▸ **Assignment**:
With pictures omitted, copy exactly the lines from the one containing "[button] (95, 48)" through the end of the records below.

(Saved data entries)
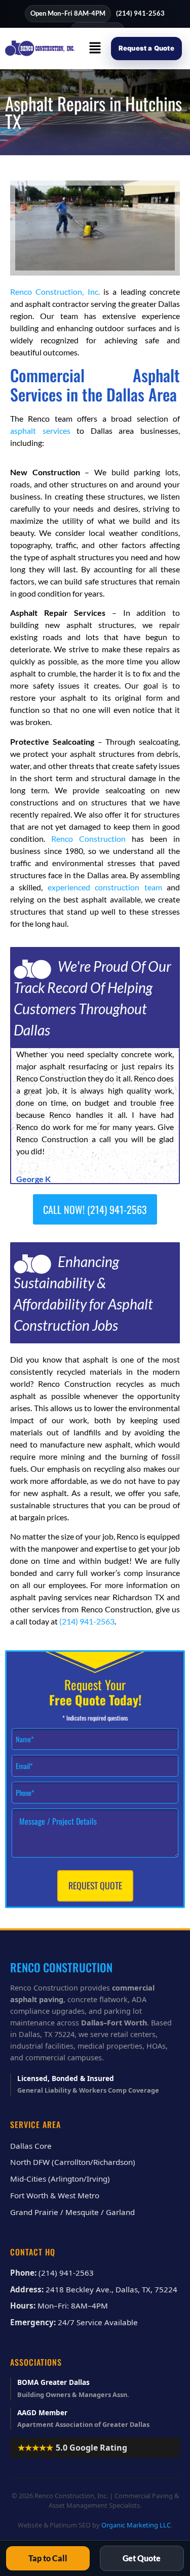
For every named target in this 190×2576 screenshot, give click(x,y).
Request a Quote (146, 48)
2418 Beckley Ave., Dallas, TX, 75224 (111, 2289)
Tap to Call (47, 2558)
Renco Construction (88, 838)
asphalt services (40, 430)
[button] (95, 48)
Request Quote (95, 1885)
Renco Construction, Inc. (55, 291)
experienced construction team (105, 887)
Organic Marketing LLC (136, 2524)
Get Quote (142, 2558)
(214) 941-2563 (140, 13)
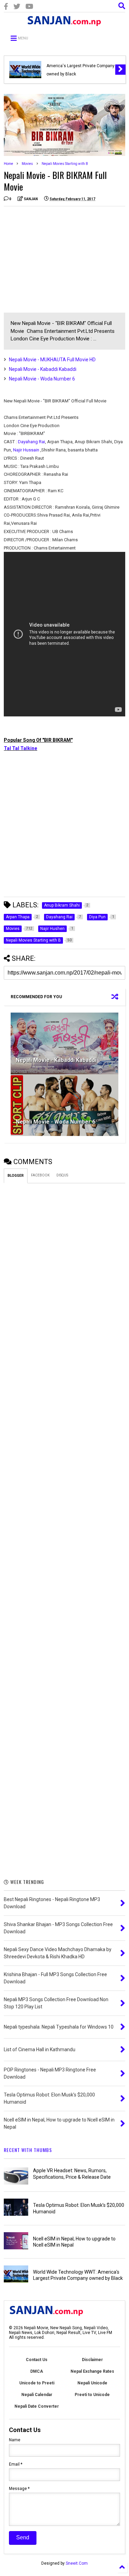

▸ **Output of the exercise**:
[button] (95, 48)
Request Quote (95, 1885)
Renco Construction, Inc. (55, 291)
experienced construction team (105, 887)
Organic Marketing LLC (136, 2524)
Get Quote (142, 2558)
(214) 941-2563 (140, 13)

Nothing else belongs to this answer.